In a fair and equitable world, the future will turn out like Star Trek. But seeing as how I’m an optimistic realist (for me, the shotgun is always half loaded), the future will look like Blade Runner. Or if we’re very lucky Oedo 808. The premise is simple: In 2808, cyber crime is out of control. Reasoning that to catch a thief, you hire a thief, the police decide to form a new bureau and recruit the very best cyber criminals currently languishing in space prison. Fitted with explosive neck collars, or dog collars as the Cyber-Police refer to them, they arrest, detain or otherwise neutralise other A-Class cyber criminals like themselves. Failure means the head of the officer in question goes through a permanent, painful separation from their body. Success means a bit is knocked off their astronomically high sentences. Clear it entirely and they’re free to go. Easier said than done, because Cyber Police chief Hasegawa gives them the worst jobs imaginable. Jobs that would kill people in most normal circumstances. But this is Kawajiri’s world and, in it, all his heroes are hard-boiled to death, possess super-human endurance or skills, and are the dictionary example of loners. Smart mouthed cynic Sengoku, veritable mountain of a man Gogol and metrosexual (before there were terms like metrosexual) Benten are all varied from each other, quick on their feet and lethal either as a team, or alone. This three-part OVA concentrates on one member of the team per episode and showcases them as they take on dead, vengeful programmers, insane military robots, and eternal youth experiments gone wrong.
It’s the title in which I first memorised Kawajiri’s name and it burned into my brain the idea that cartoons could be badass. I understand that with such devotion, I’m in danger of rose-tinted glasses, but upon re-watching it, the title continues to impress me after all these years. It’s a heady tale of a neo-noir city-state protected by vulgar angels. As a youngster and as a grown man, it fed into my nascent and burgeoning tastes for alternative sci-fi and action adventure. Even though Oedo is a major metropolis it is only two steps away from being Dystopia City. It foreshadows a lot of what the 2000s would bring: biotech, cybertech, internet proliferation, integrated networking and the rise of cyber-crime.
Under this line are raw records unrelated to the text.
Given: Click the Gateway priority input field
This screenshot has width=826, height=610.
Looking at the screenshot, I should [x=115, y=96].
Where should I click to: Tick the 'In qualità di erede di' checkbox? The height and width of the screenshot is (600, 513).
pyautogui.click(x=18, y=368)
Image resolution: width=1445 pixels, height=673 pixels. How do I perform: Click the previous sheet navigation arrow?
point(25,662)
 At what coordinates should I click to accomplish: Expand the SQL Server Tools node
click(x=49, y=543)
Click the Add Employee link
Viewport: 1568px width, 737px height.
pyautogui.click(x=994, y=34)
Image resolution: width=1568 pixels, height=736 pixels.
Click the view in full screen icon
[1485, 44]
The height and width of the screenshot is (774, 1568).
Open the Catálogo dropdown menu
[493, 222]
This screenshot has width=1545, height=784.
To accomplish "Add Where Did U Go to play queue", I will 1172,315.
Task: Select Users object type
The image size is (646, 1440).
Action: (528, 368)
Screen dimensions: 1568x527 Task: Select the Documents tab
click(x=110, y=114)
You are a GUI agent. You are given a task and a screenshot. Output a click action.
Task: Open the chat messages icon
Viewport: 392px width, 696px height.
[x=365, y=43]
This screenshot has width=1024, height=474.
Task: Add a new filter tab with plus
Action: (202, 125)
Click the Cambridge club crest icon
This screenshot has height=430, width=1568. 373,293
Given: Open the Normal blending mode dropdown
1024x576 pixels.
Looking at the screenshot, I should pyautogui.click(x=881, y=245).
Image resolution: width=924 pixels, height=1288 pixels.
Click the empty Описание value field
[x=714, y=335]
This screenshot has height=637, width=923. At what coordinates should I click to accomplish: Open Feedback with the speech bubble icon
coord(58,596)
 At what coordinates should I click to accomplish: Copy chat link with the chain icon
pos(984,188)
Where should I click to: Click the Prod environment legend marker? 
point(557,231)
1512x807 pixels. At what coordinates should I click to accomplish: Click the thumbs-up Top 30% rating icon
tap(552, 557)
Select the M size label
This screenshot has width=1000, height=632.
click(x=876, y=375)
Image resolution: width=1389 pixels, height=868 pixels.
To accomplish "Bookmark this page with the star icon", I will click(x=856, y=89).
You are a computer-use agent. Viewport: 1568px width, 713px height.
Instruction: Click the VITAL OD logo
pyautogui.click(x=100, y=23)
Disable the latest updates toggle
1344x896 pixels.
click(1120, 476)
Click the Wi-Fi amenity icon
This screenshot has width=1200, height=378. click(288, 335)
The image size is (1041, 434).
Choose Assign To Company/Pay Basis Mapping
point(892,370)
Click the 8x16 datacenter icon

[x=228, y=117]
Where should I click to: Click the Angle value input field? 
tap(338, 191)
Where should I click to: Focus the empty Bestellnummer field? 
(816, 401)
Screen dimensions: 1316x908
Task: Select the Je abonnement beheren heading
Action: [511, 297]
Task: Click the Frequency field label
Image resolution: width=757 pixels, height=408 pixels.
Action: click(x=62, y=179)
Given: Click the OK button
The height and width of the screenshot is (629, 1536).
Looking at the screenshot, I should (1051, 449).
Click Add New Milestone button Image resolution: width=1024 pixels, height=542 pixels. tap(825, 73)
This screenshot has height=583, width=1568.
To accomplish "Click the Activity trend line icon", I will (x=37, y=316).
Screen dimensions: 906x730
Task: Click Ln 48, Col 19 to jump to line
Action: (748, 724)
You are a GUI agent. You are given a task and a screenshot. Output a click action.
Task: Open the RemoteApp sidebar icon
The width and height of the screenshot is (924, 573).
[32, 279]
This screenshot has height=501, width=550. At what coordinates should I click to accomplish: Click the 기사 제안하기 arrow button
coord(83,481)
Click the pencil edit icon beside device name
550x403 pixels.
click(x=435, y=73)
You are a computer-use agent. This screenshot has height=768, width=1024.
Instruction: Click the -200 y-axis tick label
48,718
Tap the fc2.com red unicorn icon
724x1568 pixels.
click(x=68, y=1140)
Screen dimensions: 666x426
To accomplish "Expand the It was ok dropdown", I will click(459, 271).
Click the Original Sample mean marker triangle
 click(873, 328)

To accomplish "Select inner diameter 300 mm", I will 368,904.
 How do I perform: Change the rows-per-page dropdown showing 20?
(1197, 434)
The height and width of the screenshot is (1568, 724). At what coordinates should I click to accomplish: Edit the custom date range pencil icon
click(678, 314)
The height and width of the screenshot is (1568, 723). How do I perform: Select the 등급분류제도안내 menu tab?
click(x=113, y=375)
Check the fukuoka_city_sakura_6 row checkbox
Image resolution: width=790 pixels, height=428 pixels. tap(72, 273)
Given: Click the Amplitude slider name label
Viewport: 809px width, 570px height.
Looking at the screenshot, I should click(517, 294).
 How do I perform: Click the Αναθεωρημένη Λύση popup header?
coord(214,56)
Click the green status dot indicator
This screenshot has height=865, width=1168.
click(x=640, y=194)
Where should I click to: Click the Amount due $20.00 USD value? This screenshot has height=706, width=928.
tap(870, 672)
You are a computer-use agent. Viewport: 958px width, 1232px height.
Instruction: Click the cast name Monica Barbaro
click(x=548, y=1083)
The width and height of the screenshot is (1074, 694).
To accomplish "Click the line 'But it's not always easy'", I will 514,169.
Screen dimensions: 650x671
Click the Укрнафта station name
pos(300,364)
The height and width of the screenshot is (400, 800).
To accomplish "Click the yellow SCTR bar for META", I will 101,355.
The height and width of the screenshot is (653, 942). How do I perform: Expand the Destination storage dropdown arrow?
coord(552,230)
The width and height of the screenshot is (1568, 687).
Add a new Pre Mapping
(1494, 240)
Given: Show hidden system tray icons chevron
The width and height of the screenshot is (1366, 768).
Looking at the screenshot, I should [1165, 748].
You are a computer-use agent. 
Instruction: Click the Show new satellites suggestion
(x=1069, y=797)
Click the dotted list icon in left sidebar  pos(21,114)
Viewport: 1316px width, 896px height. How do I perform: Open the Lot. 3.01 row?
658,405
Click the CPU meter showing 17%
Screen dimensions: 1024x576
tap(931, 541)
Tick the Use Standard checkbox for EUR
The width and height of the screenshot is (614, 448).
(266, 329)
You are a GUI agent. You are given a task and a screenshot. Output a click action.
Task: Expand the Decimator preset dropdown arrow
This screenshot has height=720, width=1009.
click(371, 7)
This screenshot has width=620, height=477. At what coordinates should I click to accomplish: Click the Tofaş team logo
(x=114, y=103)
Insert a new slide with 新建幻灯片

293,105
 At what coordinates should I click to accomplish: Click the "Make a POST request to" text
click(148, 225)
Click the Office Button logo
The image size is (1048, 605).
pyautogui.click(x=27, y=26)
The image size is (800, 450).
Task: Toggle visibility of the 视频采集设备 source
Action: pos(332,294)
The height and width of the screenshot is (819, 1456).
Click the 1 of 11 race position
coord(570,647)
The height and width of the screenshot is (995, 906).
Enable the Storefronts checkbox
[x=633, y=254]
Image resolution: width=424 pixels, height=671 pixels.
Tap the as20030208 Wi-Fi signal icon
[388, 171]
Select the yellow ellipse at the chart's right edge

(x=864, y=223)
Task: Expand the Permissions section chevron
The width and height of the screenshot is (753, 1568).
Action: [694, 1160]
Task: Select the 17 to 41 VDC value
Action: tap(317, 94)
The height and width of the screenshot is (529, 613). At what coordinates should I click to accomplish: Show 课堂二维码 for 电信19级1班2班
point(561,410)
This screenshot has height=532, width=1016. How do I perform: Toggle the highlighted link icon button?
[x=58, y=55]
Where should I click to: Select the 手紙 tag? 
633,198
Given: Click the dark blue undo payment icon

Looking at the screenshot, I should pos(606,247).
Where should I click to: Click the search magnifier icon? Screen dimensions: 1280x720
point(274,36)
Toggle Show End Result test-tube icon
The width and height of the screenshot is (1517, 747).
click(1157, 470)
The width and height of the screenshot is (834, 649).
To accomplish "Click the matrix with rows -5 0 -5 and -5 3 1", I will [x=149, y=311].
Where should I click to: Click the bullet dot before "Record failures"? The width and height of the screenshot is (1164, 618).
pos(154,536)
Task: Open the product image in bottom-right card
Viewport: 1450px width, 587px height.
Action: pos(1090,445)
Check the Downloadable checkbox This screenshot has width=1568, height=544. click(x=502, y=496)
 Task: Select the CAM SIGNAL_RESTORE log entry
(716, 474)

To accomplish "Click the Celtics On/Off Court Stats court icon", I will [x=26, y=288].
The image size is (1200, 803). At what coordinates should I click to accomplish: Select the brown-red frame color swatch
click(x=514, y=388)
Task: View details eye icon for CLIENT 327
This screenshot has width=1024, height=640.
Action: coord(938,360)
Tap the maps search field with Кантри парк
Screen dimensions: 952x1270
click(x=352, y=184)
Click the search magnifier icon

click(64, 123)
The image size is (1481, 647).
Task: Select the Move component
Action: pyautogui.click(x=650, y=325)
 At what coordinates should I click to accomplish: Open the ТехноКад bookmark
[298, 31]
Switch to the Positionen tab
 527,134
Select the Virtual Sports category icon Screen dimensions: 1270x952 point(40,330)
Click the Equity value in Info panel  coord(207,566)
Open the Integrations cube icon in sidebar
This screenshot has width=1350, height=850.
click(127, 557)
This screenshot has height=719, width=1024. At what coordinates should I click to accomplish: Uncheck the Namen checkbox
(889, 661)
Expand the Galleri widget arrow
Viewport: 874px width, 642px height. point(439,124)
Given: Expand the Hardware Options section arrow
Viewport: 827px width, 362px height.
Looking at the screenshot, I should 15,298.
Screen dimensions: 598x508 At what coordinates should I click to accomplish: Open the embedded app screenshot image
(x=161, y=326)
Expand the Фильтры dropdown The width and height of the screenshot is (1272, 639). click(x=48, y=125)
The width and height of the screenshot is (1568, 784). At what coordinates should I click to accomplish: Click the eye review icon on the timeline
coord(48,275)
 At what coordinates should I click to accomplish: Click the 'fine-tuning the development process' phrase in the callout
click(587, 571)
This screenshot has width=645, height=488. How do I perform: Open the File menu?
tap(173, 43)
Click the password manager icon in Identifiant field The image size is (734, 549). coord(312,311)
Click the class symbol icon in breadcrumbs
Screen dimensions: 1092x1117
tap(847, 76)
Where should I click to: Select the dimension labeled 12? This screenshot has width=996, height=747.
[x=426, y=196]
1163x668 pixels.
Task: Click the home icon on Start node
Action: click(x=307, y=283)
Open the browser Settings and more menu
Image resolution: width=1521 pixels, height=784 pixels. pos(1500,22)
There are tasty little morsels in the writing too with references to Tokyo’s past — Oedo is named after Tokyo’s name in feudal Japan, Edo, and all three leads carry jutte, that short weapon that all Edo-era police detectives carried with them, albeit a more futuristic version. The show’s action quotient is amazing with hand-drawn (HAND-DRAWN!!) animation of high speed pursuits, gun fights and more. Plus the artwork lends a layered metropolis with grimey docks where shady deals happen, skyscrapers where true evil lurks and long sprawling freeways where low-slung cars with arc beams pierce the murky night air. Add to this a mixture of political intrigue, police procedural, and anti-heroes who are ultimately more honest than their law enforcement equivalents, and Oedo 808 starts to outlive the decade it was made in.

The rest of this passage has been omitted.